> **EXERCISE**:
Please rewrite the material below, substituting "Goal" for every "Instruction" and leaving everything else unchanged.

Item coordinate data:
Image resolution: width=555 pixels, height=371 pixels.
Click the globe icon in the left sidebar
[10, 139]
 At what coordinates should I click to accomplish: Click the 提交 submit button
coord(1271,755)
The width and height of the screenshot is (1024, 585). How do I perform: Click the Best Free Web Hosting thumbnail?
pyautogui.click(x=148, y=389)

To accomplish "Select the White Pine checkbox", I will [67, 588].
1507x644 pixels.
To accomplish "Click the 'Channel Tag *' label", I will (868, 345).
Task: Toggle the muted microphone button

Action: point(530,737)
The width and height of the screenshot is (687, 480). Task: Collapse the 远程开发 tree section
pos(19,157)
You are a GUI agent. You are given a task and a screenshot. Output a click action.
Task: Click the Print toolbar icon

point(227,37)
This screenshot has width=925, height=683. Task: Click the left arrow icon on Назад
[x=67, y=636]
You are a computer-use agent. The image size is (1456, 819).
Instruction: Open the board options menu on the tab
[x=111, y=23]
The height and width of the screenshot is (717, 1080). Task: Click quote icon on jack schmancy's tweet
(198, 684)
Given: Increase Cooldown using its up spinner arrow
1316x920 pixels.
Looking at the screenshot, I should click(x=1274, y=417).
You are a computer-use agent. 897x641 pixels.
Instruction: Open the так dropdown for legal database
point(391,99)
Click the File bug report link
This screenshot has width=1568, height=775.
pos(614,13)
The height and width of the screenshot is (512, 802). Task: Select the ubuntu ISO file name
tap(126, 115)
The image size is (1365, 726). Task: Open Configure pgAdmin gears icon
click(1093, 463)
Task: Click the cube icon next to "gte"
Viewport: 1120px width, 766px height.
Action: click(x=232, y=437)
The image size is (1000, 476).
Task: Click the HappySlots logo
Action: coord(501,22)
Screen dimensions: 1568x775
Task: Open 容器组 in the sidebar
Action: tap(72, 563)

> **RESULT FOR THIS EXERCISE**:
Image resolution: width=555 pixels, height=371 pixels.
Click the globe icon in the left sidebar
[10, 139]
 At what coordinates should I click to accomplish: Click the 提交 submit button
coord(1271,755)
The width and height of the screenshot is (1024, 585). How do I perform: Click the Best Free Web Hosting thumbnail?
pyautogui.click(x=148, y=389)

To accomplish "Select the White Pine checkbox", I will [67, 588].
1507x644 pixels.
To accomplish "Click the 'Channel Tag *' label", I will (868, 345).
Task: Toggle the muted microphone button

Action: point(530,737)
The width and height of the screenshot is (687, 480). Task: Collapse the 远程开发 tree section
pos(19,157)
You are a GUI agent. You are given a task and a screenshot. Output a click action.
Task: Click the Print toolbar icon

point(227,37)
This screenshot has width=925, height=683. Task: Click the left arrow icon on Назад
[x=67, y=636]
You are a computer-use agent. The image size is (1456, 819).
Goal: Open the board options menu on the tab
[x=111, y=23]
The height and width of the screenshot is (717, 1080). Task: Click quote icon on jack schmancy's tweet
(198, 684)
Given: Increase Cooldown using its up spinner arrow
1316x920 pixels.
Looking at the screenshot, I should click(x=1274, y=417).
You are a computer-use agent. 897x641 pixels.
Goal: Open the так dropdown for legal database
point(391,99)
Click the File bug report link
This screenshot has width=1568, height=775.
pos(614,13)
The height and width of the screenshot is (512, 802). Task: Select the ubuntu ISO file name
tap(126, 115)
The image size is (1365, 726). Task: Open Configure pgAdmin gears icon
click(1093, 463)
Task: Click the cube icon next to "gte"
Viewport: 1120px width, 766px height.
Action: click(x=232, y=437)
The image size is (1000, 476).
Task: Click the HappySlots logo
Action: coord(501,22)
Screen dimensions: 1568x775
Task: Open 容器组 in the sidebar
Action: tap(72, 563)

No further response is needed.